(Stored data entries)
* * *
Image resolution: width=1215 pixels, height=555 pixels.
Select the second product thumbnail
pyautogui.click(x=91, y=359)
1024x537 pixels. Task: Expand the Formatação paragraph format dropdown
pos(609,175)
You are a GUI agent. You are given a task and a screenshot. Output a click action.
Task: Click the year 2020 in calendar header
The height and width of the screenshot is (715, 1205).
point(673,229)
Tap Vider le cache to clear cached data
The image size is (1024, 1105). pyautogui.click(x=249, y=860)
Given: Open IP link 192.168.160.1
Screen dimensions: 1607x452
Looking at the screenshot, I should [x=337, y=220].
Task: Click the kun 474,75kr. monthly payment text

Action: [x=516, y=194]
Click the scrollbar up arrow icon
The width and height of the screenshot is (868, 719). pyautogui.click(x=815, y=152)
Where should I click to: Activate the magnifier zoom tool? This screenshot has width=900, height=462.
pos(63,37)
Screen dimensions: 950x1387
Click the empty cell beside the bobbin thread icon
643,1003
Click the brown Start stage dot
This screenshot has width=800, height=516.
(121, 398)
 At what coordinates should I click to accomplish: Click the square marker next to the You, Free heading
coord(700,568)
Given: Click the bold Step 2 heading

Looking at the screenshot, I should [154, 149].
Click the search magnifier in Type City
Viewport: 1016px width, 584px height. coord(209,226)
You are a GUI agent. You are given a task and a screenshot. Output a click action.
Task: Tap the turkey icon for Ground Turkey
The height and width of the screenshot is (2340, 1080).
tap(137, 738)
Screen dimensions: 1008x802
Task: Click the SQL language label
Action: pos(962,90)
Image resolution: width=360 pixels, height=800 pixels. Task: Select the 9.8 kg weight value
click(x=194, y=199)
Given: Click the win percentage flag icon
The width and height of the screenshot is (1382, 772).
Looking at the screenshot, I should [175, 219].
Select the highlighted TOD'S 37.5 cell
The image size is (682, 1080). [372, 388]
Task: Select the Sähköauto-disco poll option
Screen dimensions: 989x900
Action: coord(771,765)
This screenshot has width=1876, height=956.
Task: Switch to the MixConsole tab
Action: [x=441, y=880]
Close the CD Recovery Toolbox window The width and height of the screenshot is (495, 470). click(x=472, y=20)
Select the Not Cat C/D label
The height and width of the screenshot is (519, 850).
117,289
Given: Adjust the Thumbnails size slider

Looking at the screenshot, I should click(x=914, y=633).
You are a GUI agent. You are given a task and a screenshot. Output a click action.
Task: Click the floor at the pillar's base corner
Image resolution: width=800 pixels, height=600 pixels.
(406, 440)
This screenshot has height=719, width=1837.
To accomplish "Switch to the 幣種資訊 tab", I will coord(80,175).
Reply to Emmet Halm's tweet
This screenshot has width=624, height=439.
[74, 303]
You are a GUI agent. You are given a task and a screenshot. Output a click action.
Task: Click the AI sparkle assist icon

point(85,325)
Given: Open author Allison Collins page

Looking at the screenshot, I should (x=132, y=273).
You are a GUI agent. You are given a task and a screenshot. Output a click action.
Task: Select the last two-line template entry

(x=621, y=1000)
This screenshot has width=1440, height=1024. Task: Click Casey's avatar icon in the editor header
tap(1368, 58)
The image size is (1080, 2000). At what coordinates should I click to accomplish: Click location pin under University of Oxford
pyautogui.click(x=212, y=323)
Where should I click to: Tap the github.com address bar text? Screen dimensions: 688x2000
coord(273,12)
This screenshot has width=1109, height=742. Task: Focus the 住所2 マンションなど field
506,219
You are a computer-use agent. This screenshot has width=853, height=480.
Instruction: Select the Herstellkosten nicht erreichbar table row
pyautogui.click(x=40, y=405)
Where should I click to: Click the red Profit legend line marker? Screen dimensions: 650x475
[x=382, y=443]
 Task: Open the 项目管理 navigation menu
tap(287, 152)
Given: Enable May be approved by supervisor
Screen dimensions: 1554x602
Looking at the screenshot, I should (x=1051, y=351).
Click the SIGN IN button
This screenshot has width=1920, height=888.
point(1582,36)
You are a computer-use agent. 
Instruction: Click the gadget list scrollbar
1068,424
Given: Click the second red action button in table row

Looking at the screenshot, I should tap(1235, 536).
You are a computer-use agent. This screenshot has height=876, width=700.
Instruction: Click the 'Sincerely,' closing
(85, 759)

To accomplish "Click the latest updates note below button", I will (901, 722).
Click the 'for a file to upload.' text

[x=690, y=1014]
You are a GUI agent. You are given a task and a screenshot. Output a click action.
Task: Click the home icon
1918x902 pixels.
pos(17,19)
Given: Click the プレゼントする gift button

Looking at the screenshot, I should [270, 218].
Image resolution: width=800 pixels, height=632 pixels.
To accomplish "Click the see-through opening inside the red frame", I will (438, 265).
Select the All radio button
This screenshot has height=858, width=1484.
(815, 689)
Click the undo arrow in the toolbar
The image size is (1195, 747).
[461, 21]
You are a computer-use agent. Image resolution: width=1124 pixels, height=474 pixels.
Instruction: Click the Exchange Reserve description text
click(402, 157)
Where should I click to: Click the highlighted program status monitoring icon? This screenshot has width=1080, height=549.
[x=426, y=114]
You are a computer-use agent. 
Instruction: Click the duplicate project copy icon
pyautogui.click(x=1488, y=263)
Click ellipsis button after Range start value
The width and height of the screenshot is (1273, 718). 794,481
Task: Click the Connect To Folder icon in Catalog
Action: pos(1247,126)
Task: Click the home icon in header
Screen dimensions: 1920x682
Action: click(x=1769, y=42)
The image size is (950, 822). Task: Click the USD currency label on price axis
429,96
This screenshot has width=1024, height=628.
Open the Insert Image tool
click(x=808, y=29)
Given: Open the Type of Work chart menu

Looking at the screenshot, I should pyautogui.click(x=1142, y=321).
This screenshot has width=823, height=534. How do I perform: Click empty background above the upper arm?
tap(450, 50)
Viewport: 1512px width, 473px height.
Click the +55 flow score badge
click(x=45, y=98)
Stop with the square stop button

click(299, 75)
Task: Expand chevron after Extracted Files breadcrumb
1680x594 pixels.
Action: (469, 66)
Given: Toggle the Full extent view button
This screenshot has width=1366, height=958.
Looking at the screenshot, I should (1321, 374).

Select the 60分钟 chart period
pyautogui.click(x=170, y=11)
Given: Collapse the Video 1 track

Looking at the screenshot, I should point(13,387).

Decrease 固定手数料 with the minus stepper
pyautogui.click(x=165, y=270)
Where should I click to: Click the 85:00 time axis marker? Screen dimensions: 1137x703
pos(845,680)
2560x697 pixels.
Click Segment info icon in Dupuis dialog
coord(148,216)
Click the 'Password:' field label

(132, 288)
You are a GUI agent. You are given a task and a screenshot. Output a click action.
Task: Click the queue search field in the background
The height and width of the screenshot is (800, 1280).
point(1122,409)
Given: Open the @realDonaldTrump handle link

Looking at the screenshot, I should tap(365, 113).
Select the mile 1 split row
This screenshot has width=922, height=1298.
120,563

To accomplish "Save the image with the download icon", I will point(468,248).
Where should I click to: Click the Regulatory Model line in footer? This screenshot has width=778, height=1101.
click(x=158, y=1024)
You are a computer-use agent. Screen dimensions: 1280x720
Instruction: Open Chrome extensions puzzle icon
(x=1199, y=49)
* * *
Requirement >> Repeat all the entries above without altering anything.

Answer box >>
Image resolution: width=1215 pixels, height=555 pixels.
Select the second product thumbnail
pyautogui.click(x=91, y=359)
1024x537 pixels. Task: Expand the Formatação paragraph format dropdown
pos(609,175)
You are a GUI agent. You are given a task and a screenshot. Output a click action.
Task: Click the year 2020 in calendar header
The height and width of the screenshot is (715, 1205).
point(673,229)
Tap Vider le cache to clear cached data
The image size is (1024, 1105). pyautogui.click(x=249, y=860)
Given: Open IP link 192.168.160.1
Screen dimensions: 1607x452
Looking at the screenshot, I should [x=337, y=220].
Task: Click the kun 474,75kr. monthly payment text

Action: [x=516, y=194]
Click the scrollbar up arrow icon
The width and height of the screenshot is (868, 719). pyautogui.click(x=815, y=152)
Where should I click to: Activate the magnifier zoom tool? This screenshot has width=900, height=462.
pos(63,37)
Screen dimensions: 950x1387
Click the empty cell beside the bobbin thread icon
643,1003
Click the brown Start stage dot
This screenshot has width=800, height=516.
(121, 398)
 At what coordinates should I click to accomplish: Click the square marker next to the You, Free heading
coord(700,568)
Given: Click the bold Step 2 heading

Looking at the screenshot, I should [154, 149].
Click the search magnifier in Type City
Viewport: 1016px width, 584px height. coord(209,226)
You are a GUI agent. You are given a task and a screenshot. Output a click action.
Task: Tap the turkey icon for Ground Turkey
The height and width of the screenshot is (2340, 1080).
tap(137, 738)
Screen dimensions: 1008x802
Task: Click the SQL language label
Action: pos(962,90)
Image resolution: width=360 pixels, height=800 pixels. Task: Select the 9.8 kg weight value
click(x=194, y=199)
Given: Click the win percentage flag icon
The width and height of the screenshot is (1382, 772).
Looking at the screenshot, I should [175, 219].
Select the highlighted TOD'S 37.5 cell
The image size is (682, 1080). [372, 388]
Task: Select the Sähköauto-disco poll option
Screen dimensions: 989x900
Action: coord(771,765)
This screenshot has width=1876, height=956.
Task: Switch to the MixConsole tab
Action: [x=441, y=880]
Close the CD Recovery Toolbox window The width and height of the screenshot is (495, 470). click(x=472, y=20)
Select the Not Cat C/D label
The height and width of the screenshot is (519, 850).
117,289
Given: Adjust the Thumbnails size slider

Looking at the screenshot, I should click(x=914, y=633).
You are a GUI agent. You are given a task and a screenshot. Output a click action.
Task: Click the floor at the pillar's base corner
Image resolution: width=800 pixels, height=600 pixels.
(406, 440)
This screenshot has height=719, width=1837.
To accomplish "Switch to the 幣種資訊 tab", I will coord(80,175).
Reply to Emmet Halm's tweet
This screenshot has width=624, height=439.
[74, 303]
You are a GUI agent. You are given a task and a screenshot. Output a click action.
Task: Click the AI sparkle assist icon

point(85,325)
Given: Open author Allison Collins page

Looking at the screenshot, I should (x=132, y=273).
You are a GUI agent. You are given a task and a screenshot. Output a click action.
Task: Select the last two-line template entry

(x=621, y=1000)
This screenshot has width=1440, height=1024. Task: Click Casey's avatar icon in the editor header
tap(1368, 58)
The image size is (1080, 2000). At what coordinates should I click to accomplish: Click location pin under University of Oxford
pyautogui.click(x=212, y=323)
Where should I click to: Tap the github.com address bar text? Screen dimensions: 688x2000
coord(273,12)
This screenshot has width=1109, height=742. Task: Focus the 住所2 マンションなど field
506,219
You are a computer-use agent. This screenshot has width=853, height=480.
Instruction: Select the Herstellkosten nicht erreichbar table row
pyautogui.click(x=40, y=405)
Where should I click to: Click the red Profit legend line marker? Screen dimensions: 650x475
[x=382, y=443]
 Task: Open the 项目管理 navigation menu
tap(287, 152)
Given: Enable May be approved by supervisor
Screen dimensions: 1554x602
Looking at the screenshot, I should (x=1051, y=351).
Click the SIGN IN button
This screenshot has width=1920, height=888.
point(1582,36)
You are a computer-use agent. 
Instruction: Click the gadget list scrollbar
1068,424
Given: Click the second red action button in table row

Looking at the screenshot, I should tap(1235, 536).
You are a computer-use agent. This screenshot has height=876, width=700.
Instruction: Click the 'Sincerely,' closing
(85, 759)

To accomplish "Click the latest updates note below button", I will (901, 722).
Click the 'for a file to upload.' text

[x=690, y=1014]
You are a GUI agent. You are given a task and a screenshot. Output a click action.
Task: Click the home icon
1918x902 pixels.
pos(17,19)
Given: Click the プレゼントする gift button

Looking at the screenshot, I should [270, 218].
Image resolution: width=800 pixels, height=632 pixels.
To accomplish "Click the see-through opening inside the red frame", I will (438, 265).
Select the All radio button
This screenshot has height=858, width=1484.
(815, 689)
Click the undo arrow in the toolbar
The image size is (1195, 747).
[461, 21]
You are a computer-use agent. Image resolution: width=1124 pixels, height=474 pixels.
Instruction: Click the Exchange Reserve description text
click(402, 157)
Where should I click to: Click the highlighted program status monitoring icon? This screenshot has width=1080, height=549.
[x=426, y=114]
You are a computer-use agent. 
Instruction: Click the duplicate project copy icon
pyautogui.click(x=1488, y=263)
Click ellipsis button after Range start value
The width and height of the screenshot is (1273, 718). 794,481
Task: Click the Connect To Folder icon in Catalog
Action: pos(1247,126)
Task: Click the home icon in header
Screen dimensions: 1920x682
Action: click(x=1769, y=42)
The image size is (950, 822). Task: Click the USD currency label on price axis
429,96
This screenshot has width=1024, height=628.
Open the Insert Image tool
click(x=808, y=29)
Given: Open the Type of Work chart menu

Looking at the screenshot, I should pyautogui.click(x=1142, y=321).
This screenshot has width=823, height=534. How do I perform: Click empty background above the upper arm?
tap(450, 50)
Viewport: 1512px width, 473px height.
Click the +55 flow score badge
click(x=45, y=98)
Stop with the square stop button

click(299, 75)
Task: Expand chevron after Extracted Files breadcrumb
1680x594 pixels.
Action: (469, 66)
Given: Toggle the Full extent view button
This screenshot has width=1366, height=958.
Looking at the screenshot, I should (1321, 374).

Select the 60分钟 chart period
pyautogui.click(x=170, y=11)
Given: Collapse the Video 1 track

Looking at the screenshot, I should point(13,387).

Decrease 固定手数料 with the minus stepper
pyautogui.click(x=165, y=270)
Where should I click to: Click the 85:00 time axis marker? Screen dimensions: 1137x703
pos(845,680)
2560x697 pixels.
Click Segment info icon in Dupuis dialog
coord(148,216)
Click the 'Password:' field label

(132, 288)
You are a GUI agent. You are given a task and a screenshot. Output a click action.
Task: Click the queue search field in the background
The height and width of the screenshot is (800, 1280).
point(1122,409)
Given: Open the @realDonaldTrump handle link

Looking at the screenshot, I should tap(365, 113).
Select the mile 1 split row
This screenshot has width=922, height=1298.
120,563

To accomplish "Save the image with the download icon", I will point(468,248).
Where should I click to: Click the Regulatory Model line in footer? This screenshot has width=778, height=1101.
click(x=158, y=1024)
You are a computer-use agent. Screen dimensions: 1280x720
Instruction: Open Chrome extensions puzzle icon
(x=1199, y=49)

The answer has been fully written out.